Economic theory does not necessarily tell us the proper size of government. Instead, economic theory tells us to examine costs and benefits in order to determine whether resources are allocated in a manner that increases or decreases economic growth.

Economists are fond of stating that there is no such thing as a free lunch. For purposes of fiscal policy, this means that a dollar that is spent by the government is a dollar that no longer is available to the private sector of the economy. This is an unavoidable cost. The key question is whether there are offsetting benefits.

Not all government spending is created equal. Some forms of spending on "public goods" facilitate the operation of a market economy. A well-functioning legal system, for instance, is necessary to facilitate private contracts. There will be an economic cost when resources are taken from the private sector to finance outlays for a court system, but the benefits presumably will exceed those costs - meaning that the net effect on economic performance is positive.

Other forms of government spending have a less desirable impact on economic activity. If a program does not facilitate or encourage economic activity, or has only a small positive effect, then the aggregate impact on the economy will be negative because there are limited benefits - if any - to outweigh the costs. And if the program actually undermines work, saving, and investment or encourages misallocation of resources, then the overall adverse impact on economic growth will be particularly pronounced. A good example from recent events is federal flood insurance. Not only does the program require resources to be taxed or borrowed from the productive sector of the economy - with all the associated economic costs, but it also encourages over-building in flood zones, which leads to the destruction of wealth during natural disasters.

There are two macroeconomic reasons why government spending can undermine economic performance. The first reason, mentioned above, is "resource displacement." Every time government spends money, it is using labor and/or capital and those resources no longer are available for private sector uses.

The second macroeconomic issue associated with government spending is the "financing cost." When government taxes, it not only takes money from the productive sector, but it also raises revenue by means of a tax system that generally reduces incentives to work, save, and invest. And if it finances spending with debt, it siphons money out of private credit markets.

The microeconomic costs of government spending involve the impact of various forms of budget outlays. The two most important of these effects are the "subsidy for sub-optimal behavior" and the "penalty for pro-growth behavior." In the first instance, some government programs are directly linked to choices that reduce economic performance.
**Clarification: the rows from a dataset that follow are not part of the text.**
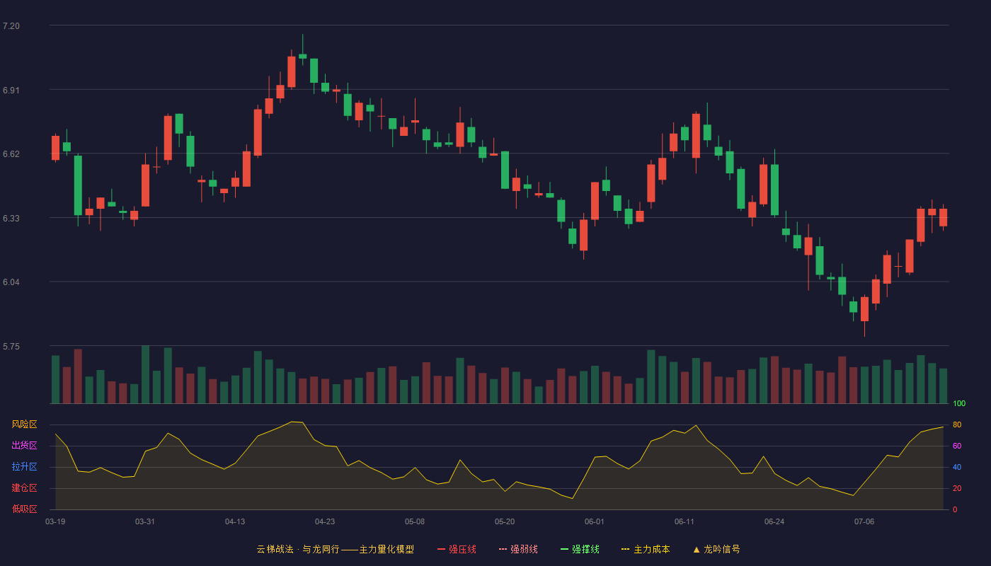
Task: Click the 云梯战法 · 与龙同行 title text
Action: click(x=297, y=549)
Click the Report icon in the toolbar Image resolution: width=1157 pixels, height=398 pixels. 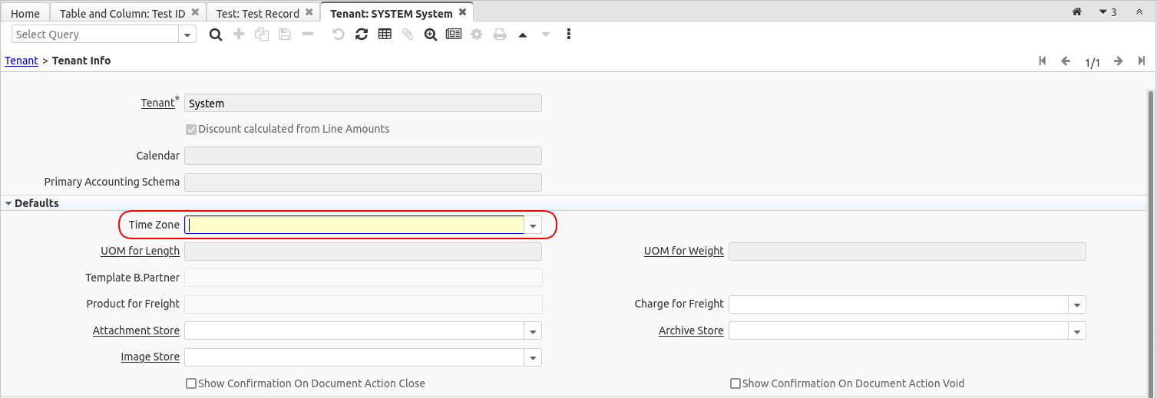[454, 35]
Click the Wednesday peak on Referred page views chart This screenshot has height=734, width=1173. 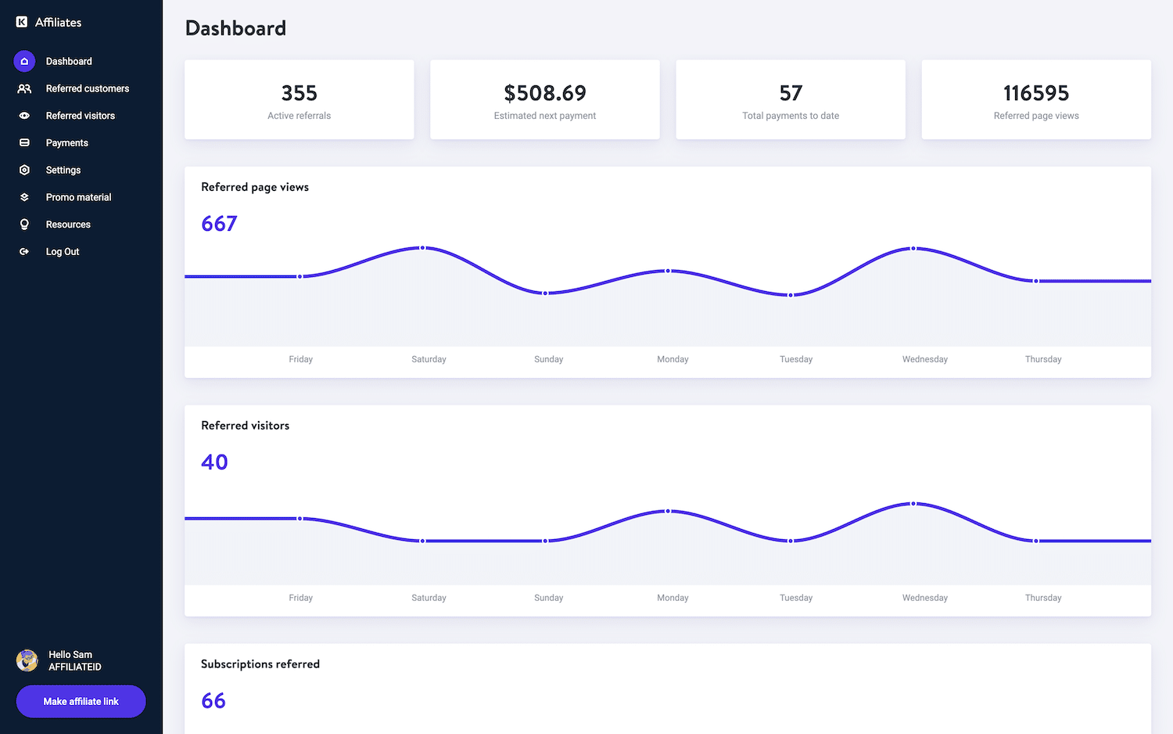(x=913, y=248)
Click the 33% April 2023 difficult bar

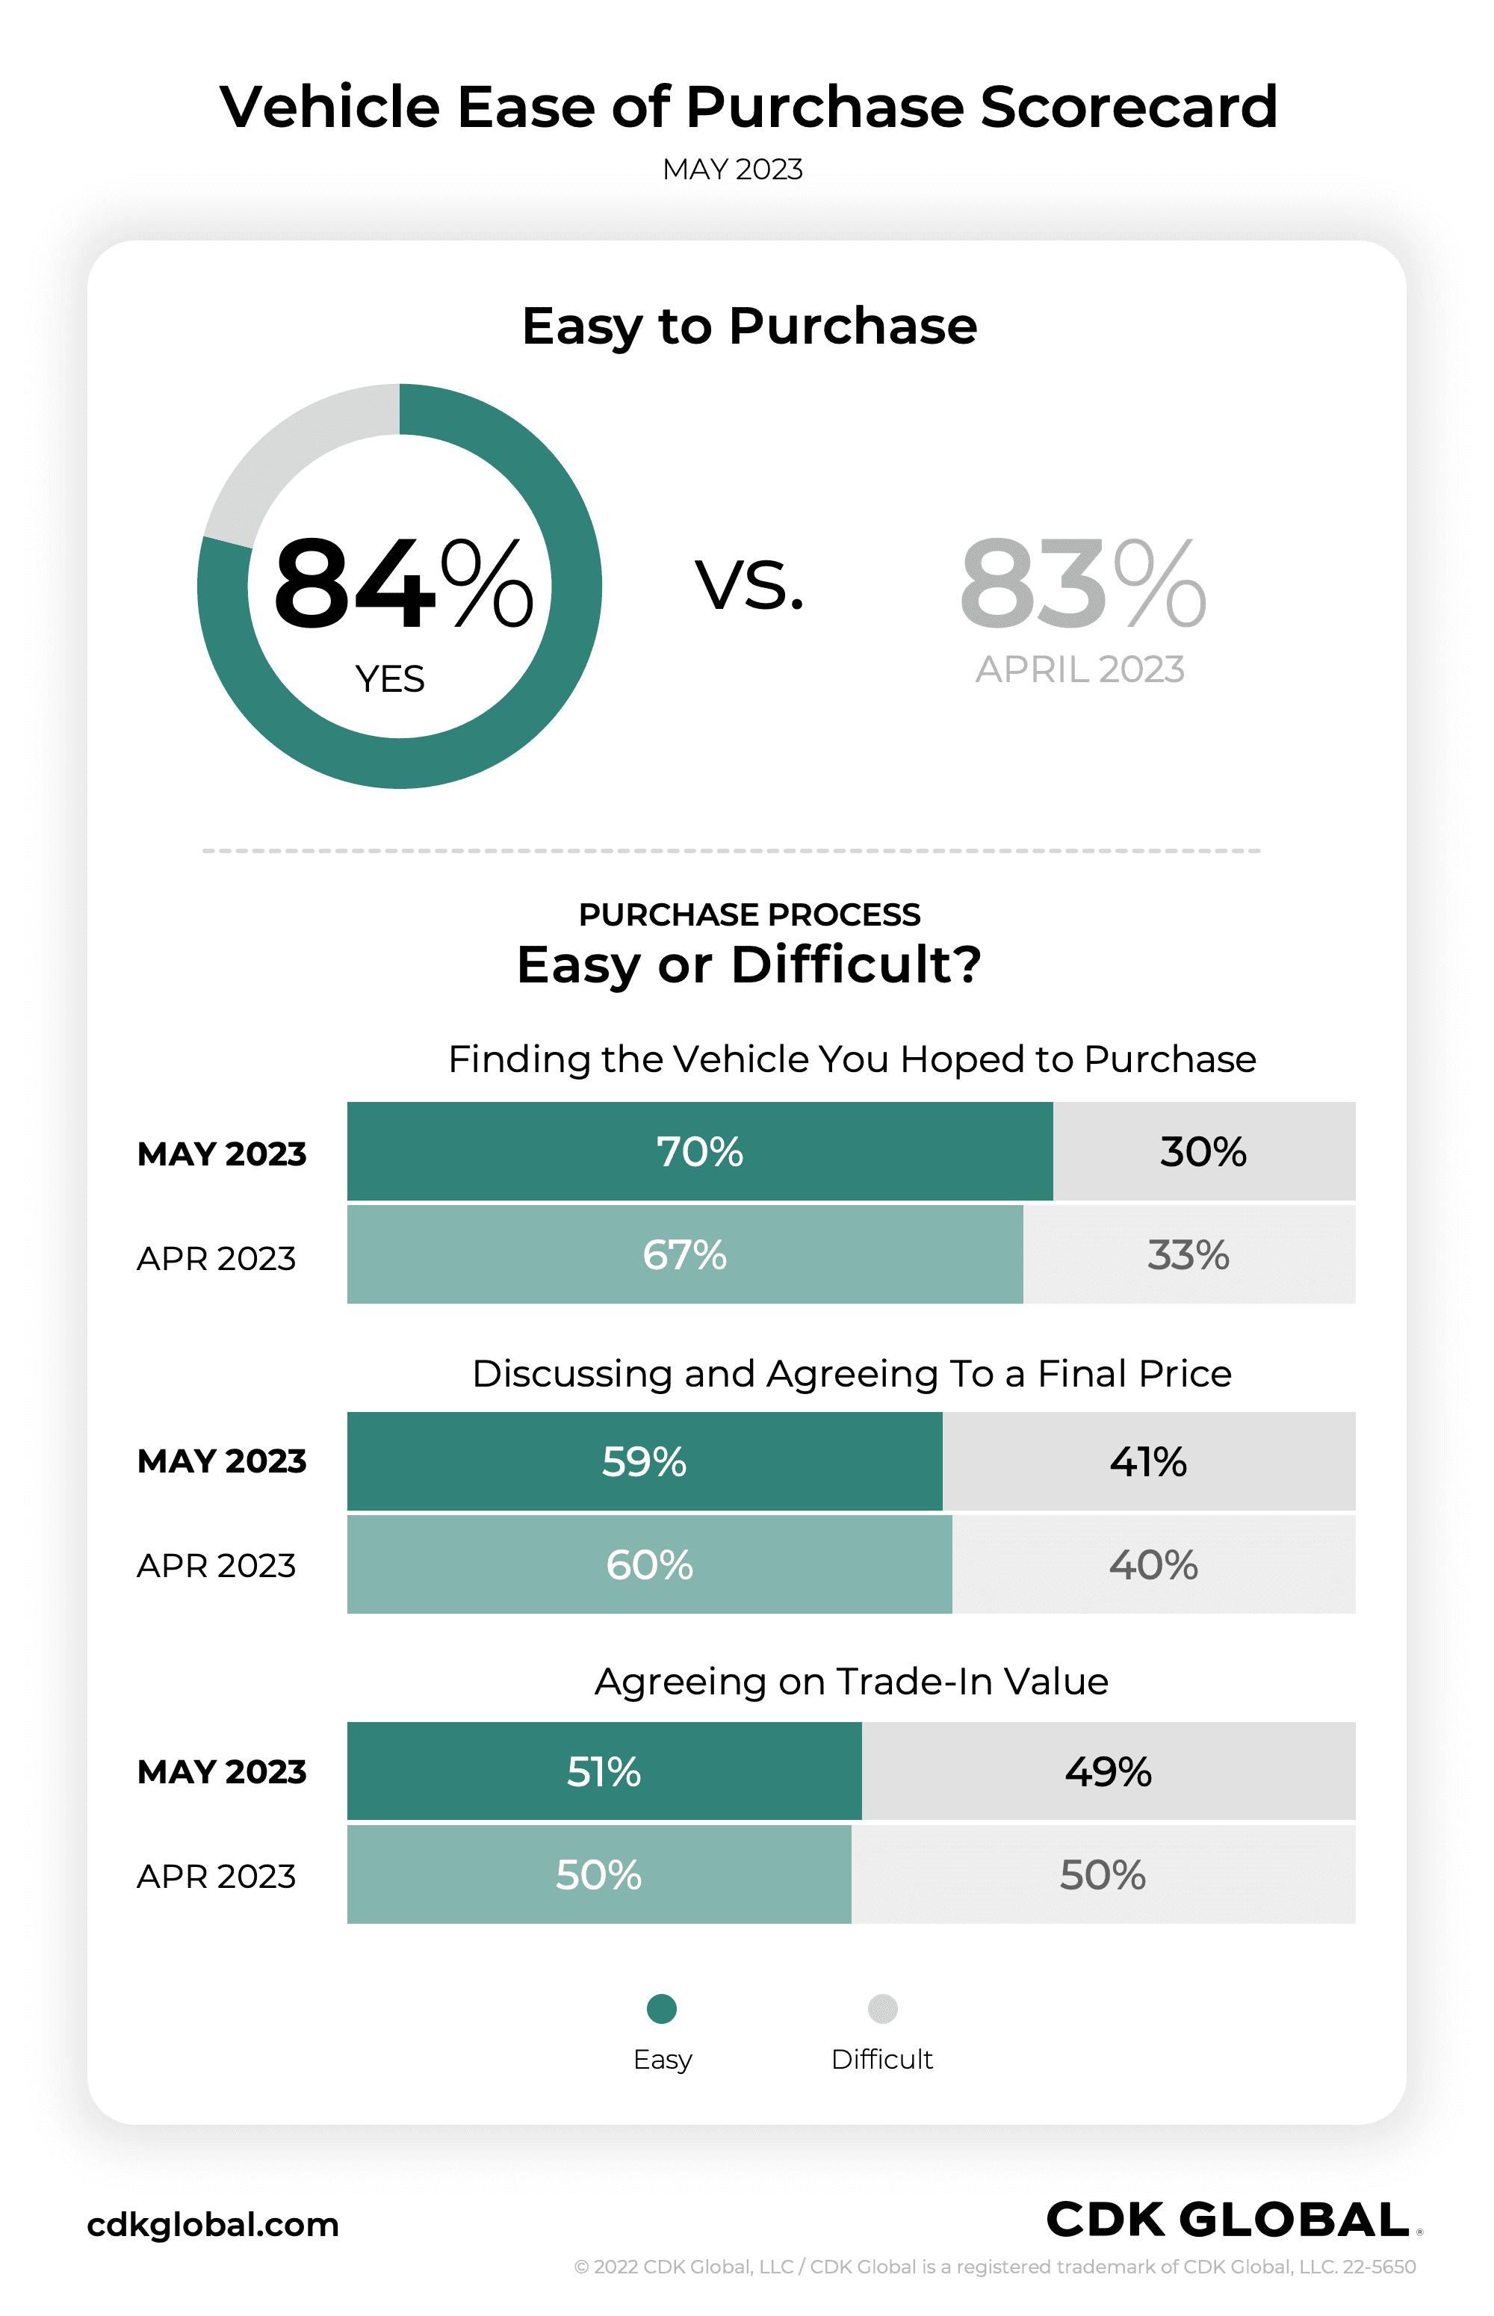[1188, 1255]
Prior to welfare reform, for instance, income transfer programs frequently rewarded people for choosing not to work or for having children out of wedlock.

In the second instance, specific government programs discourage behaviors that are good for the economy. A large number of government programs, for example, reduce incentives to save by subsidizing health care, retirement, education, and housing. Other programs reduce incentives to work.

Other forms of microeconomic damage are associated with outlays - such as budgets for regulatory agencies - that result in the imposition of costs on private sector activity. A recent example is the Sarbanes-Oxley legislation. The actual budget costs for the Securities and Exchange Commission is only a fraction of the economic costs associated with the regulatory burden generated by that single piece of legislation.

Another form of microeconomic damage involves the misallocation of resources. Education is widely considered a public good, yet there is considerable evidence that the means of delivering that public good is very inefficient because government school monopolies provide a very low amount of educational achievement per dollar spent.

The economic impact of government spending can be presented in graphical form. The so-called Rahn Curve in Figure 1 (attached) shows that economic output or growth is very low when government is non-existent. In this anarchical world, workers, savers, investors, and entrepreneurs do not have an environment conducive to productive behavior.

As certain public goods are provided, however, economic growth and/or output rises. There is a growth-maximizing level of government spending. But once outlays exceed that point, economic performance begins to slip. And as government becomes bigger and bigger, the economy suffers larger losses of output and/or growth.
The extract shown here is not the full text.